[[ Supplied records, beginning ]]

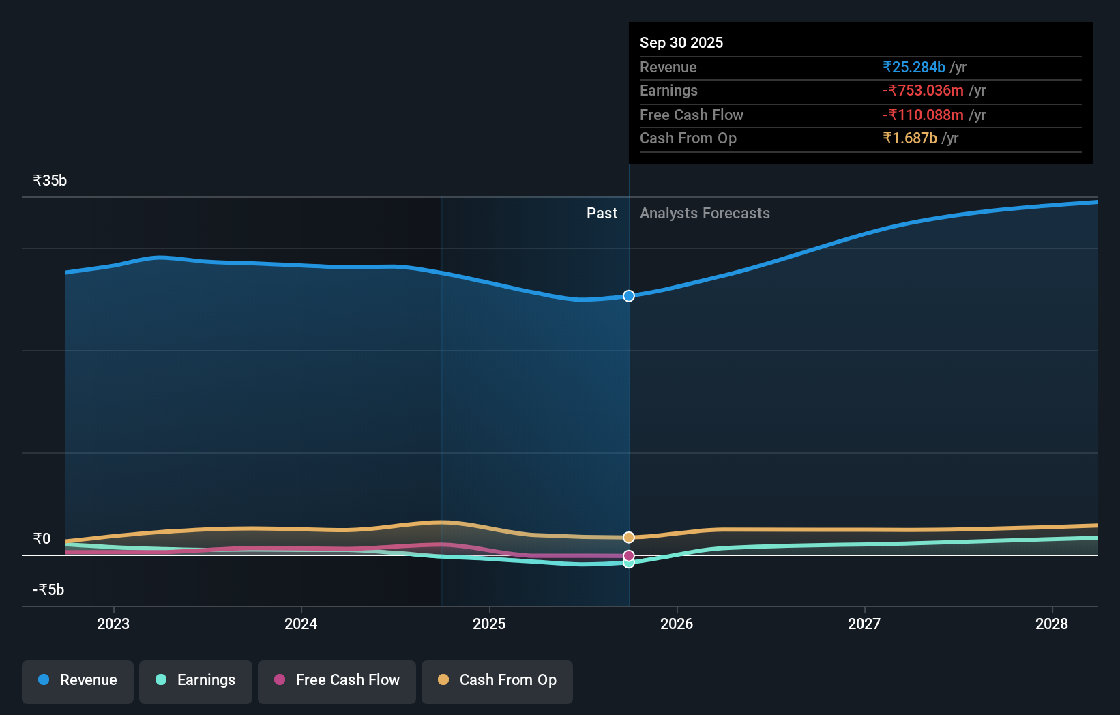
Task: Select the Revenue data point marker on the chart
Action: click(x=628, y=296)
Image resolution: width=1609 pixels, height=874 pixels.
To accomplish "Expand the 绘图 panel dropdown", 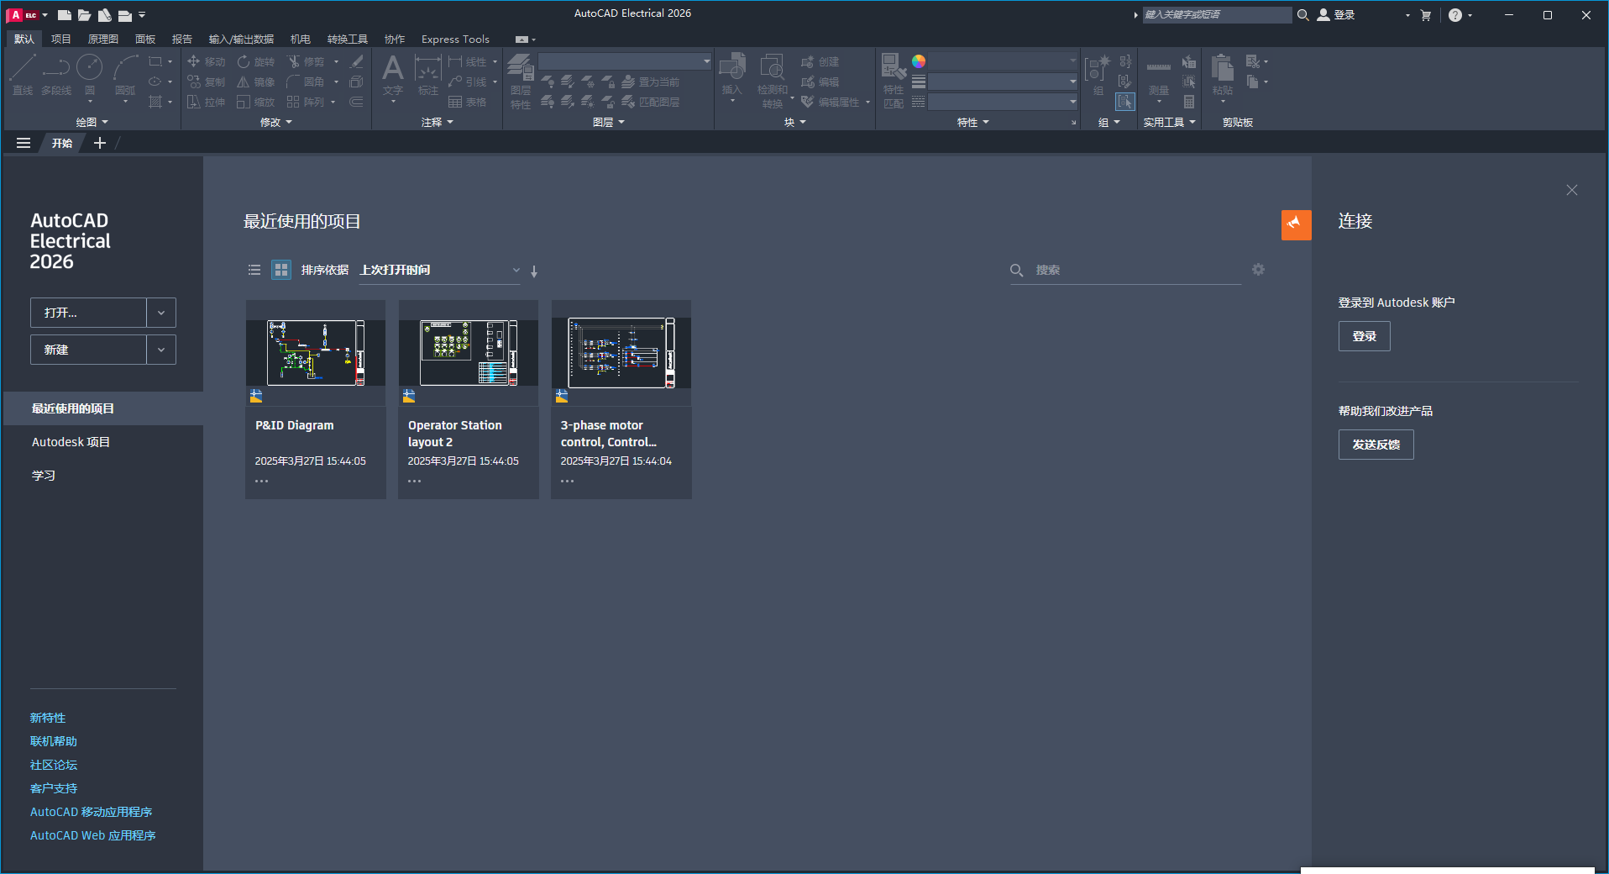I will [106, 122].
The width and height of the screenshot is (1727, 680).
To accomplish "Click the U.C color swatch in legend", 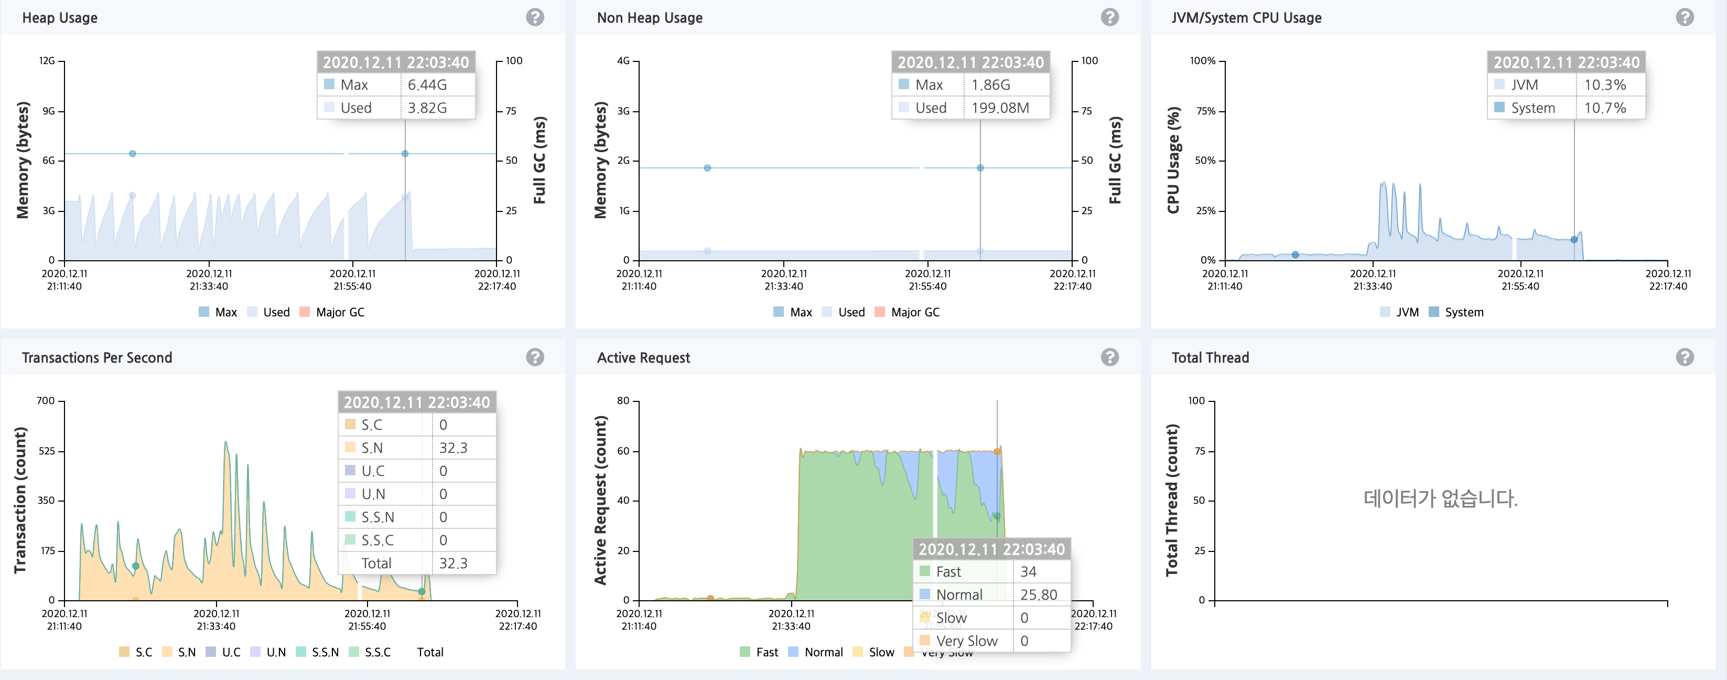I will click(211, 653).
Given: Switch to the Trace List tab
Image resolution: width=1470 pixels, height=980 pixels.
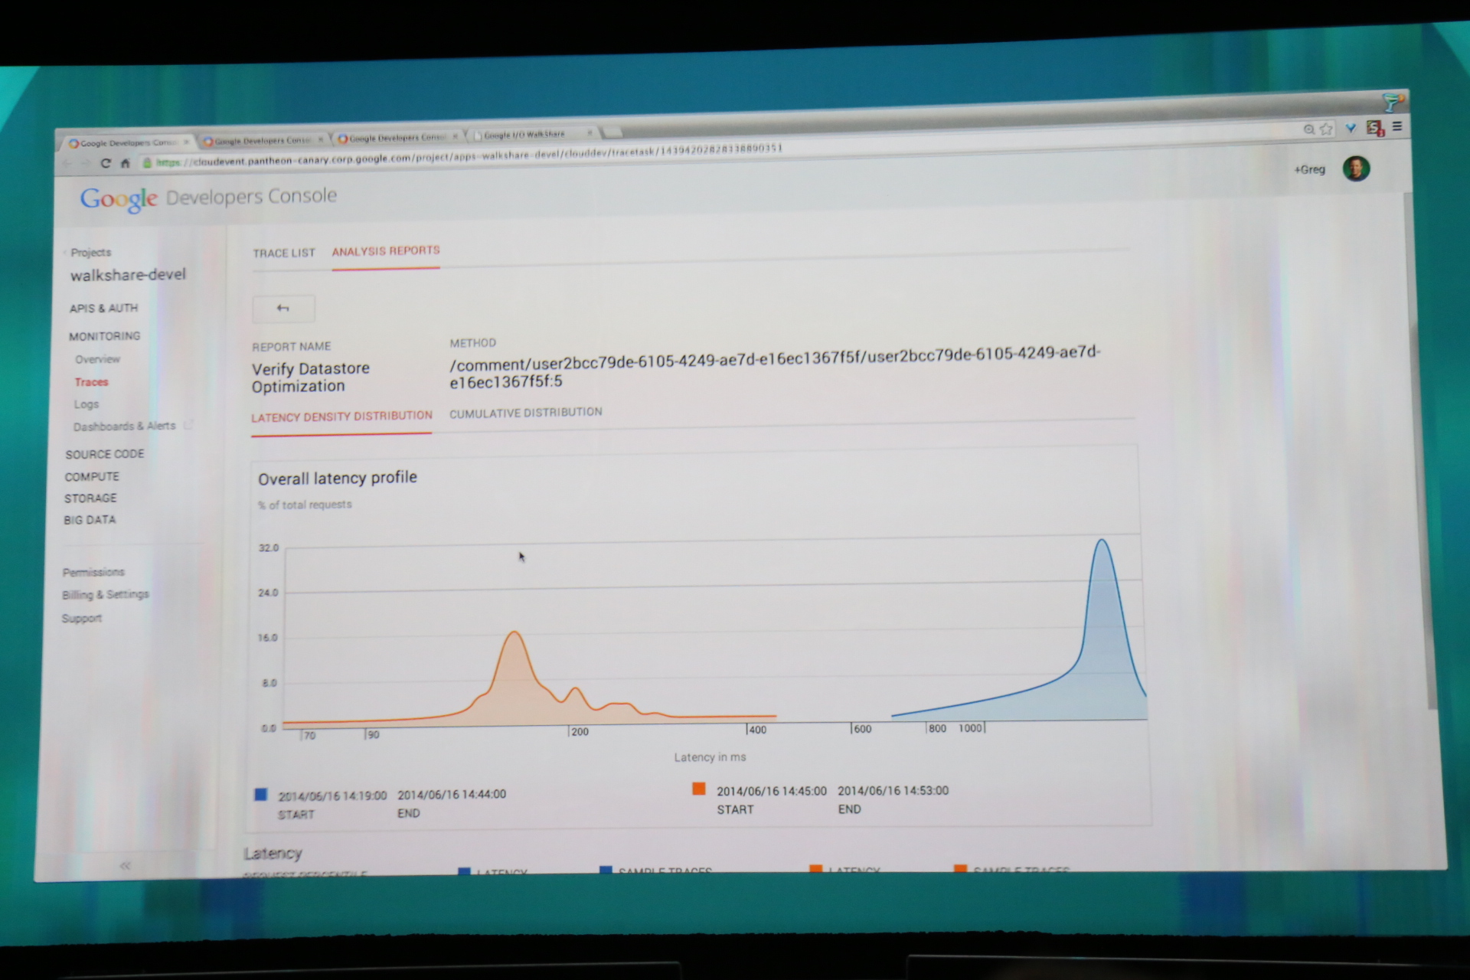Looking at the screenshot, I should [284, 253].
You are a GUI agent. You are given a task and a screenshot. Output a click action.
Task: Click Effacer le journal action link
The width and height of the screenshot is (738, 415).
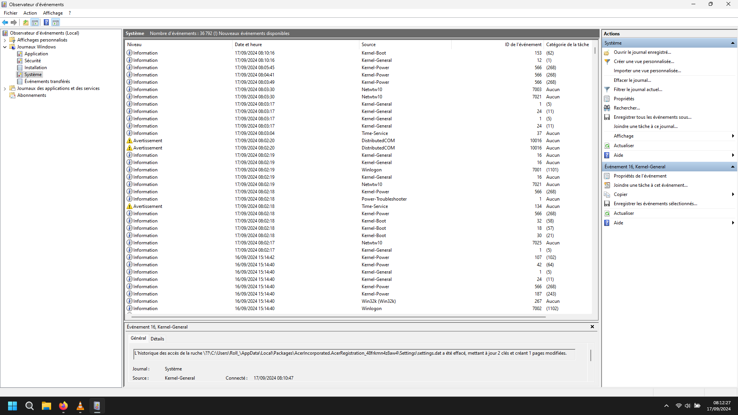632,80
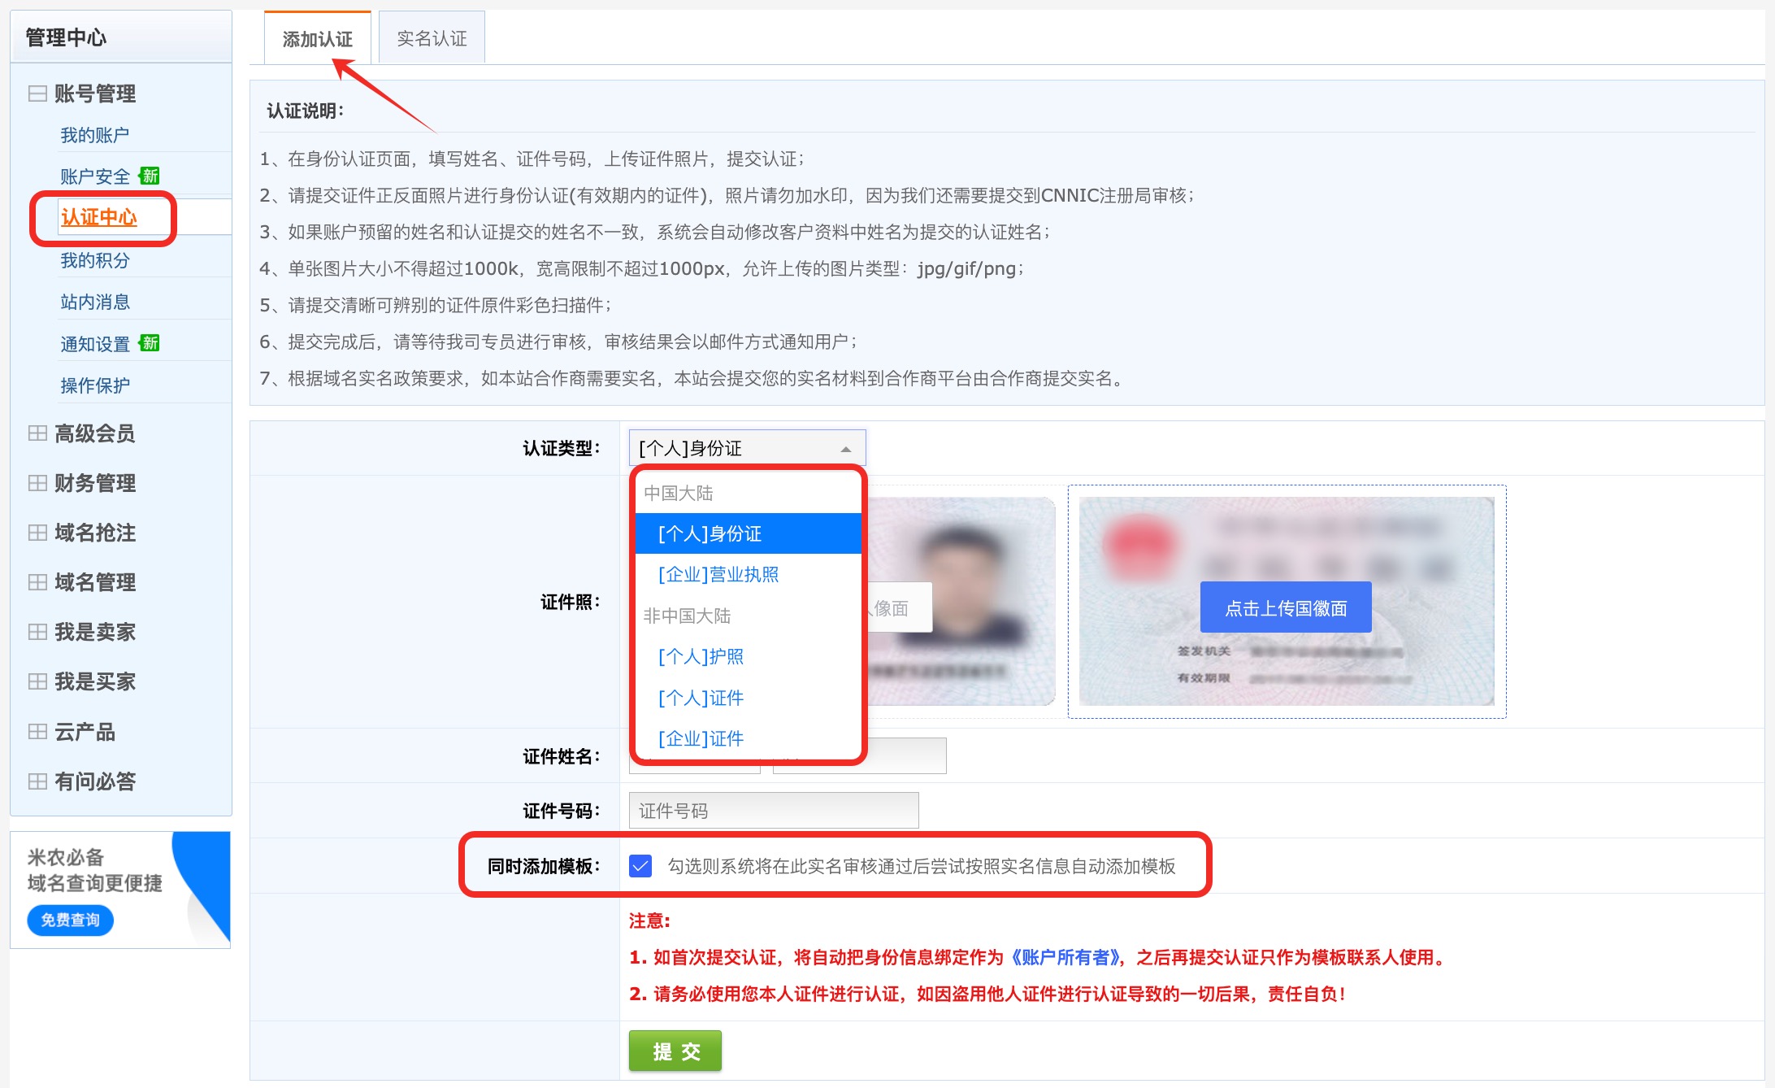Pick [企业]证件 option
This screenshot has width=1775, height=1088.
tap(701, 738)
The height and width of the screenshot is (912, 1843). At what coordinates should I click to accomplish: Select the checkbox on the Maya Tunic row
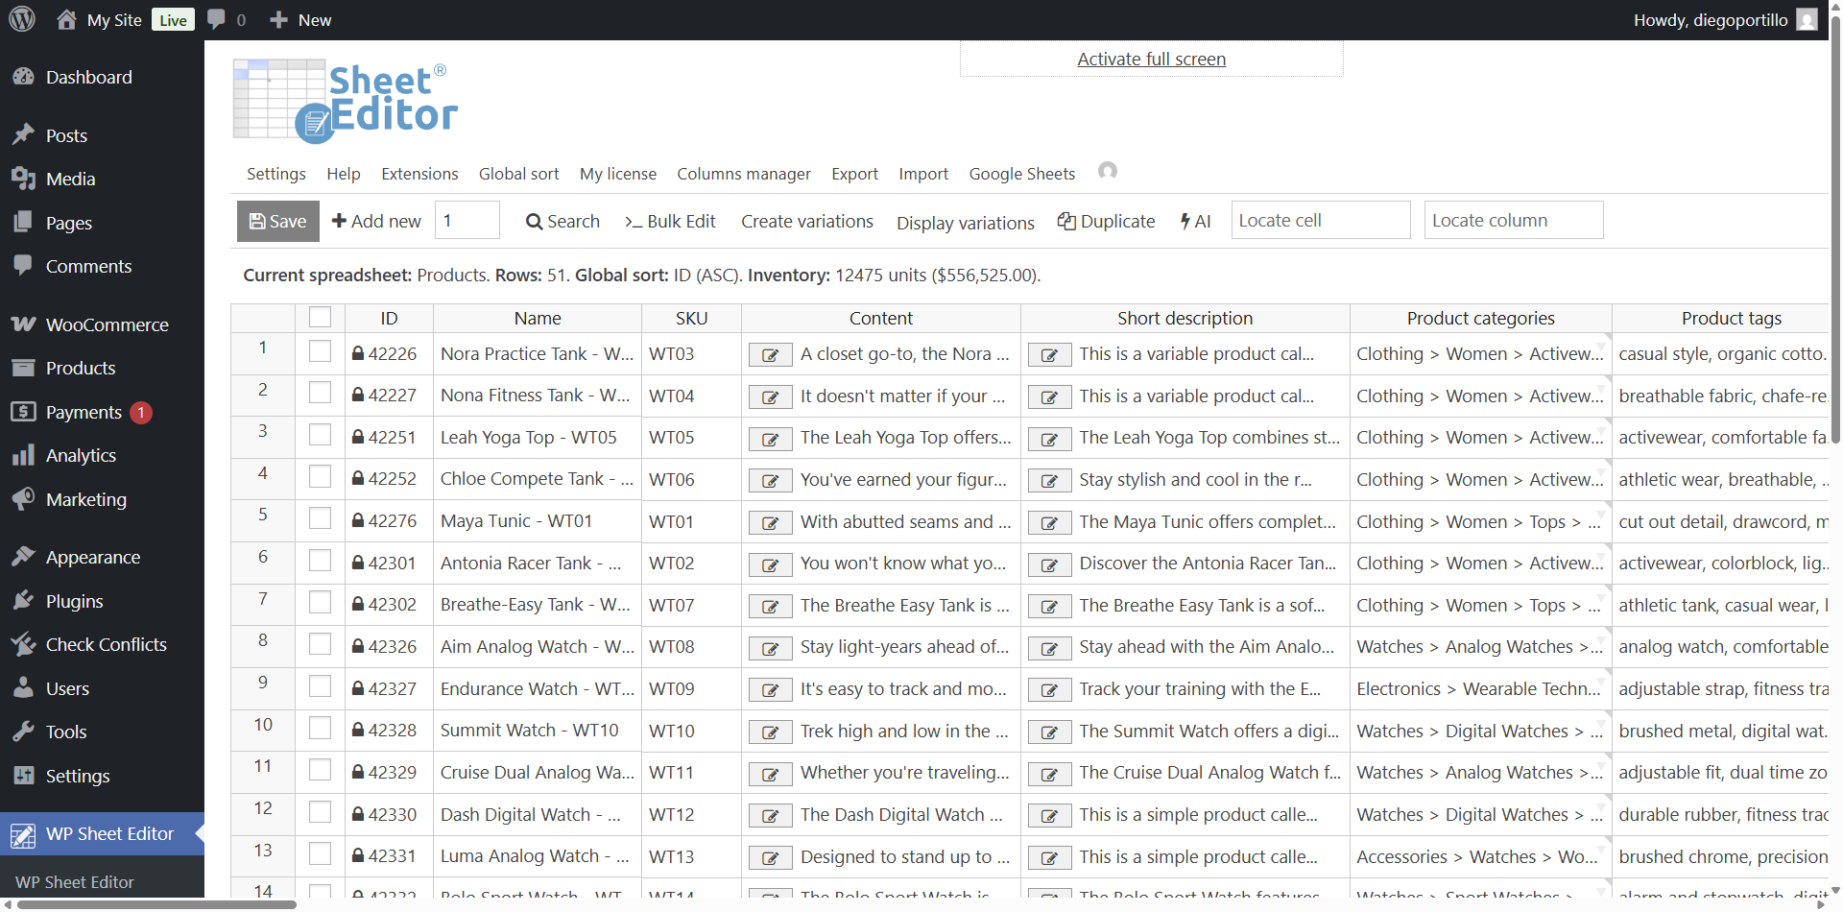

[[ Supplied records, end ]]

*Exercise objective:* Leave out every picture and copy verbatim the lines running from the line containing "The width and height of the screenshot is (738, 415)." through the final line of the data.

*Answer box:*
The width and height of the screenshot is (738, 415).
632,80
Pick [企业]证件 option
This screenshot has width=1775, height=1088.
tap(701, 738)
The height and width of the screenshot is (912, 1843). At what coordinates should I click to accomplish: Select the checkbox on the Maya Tunic row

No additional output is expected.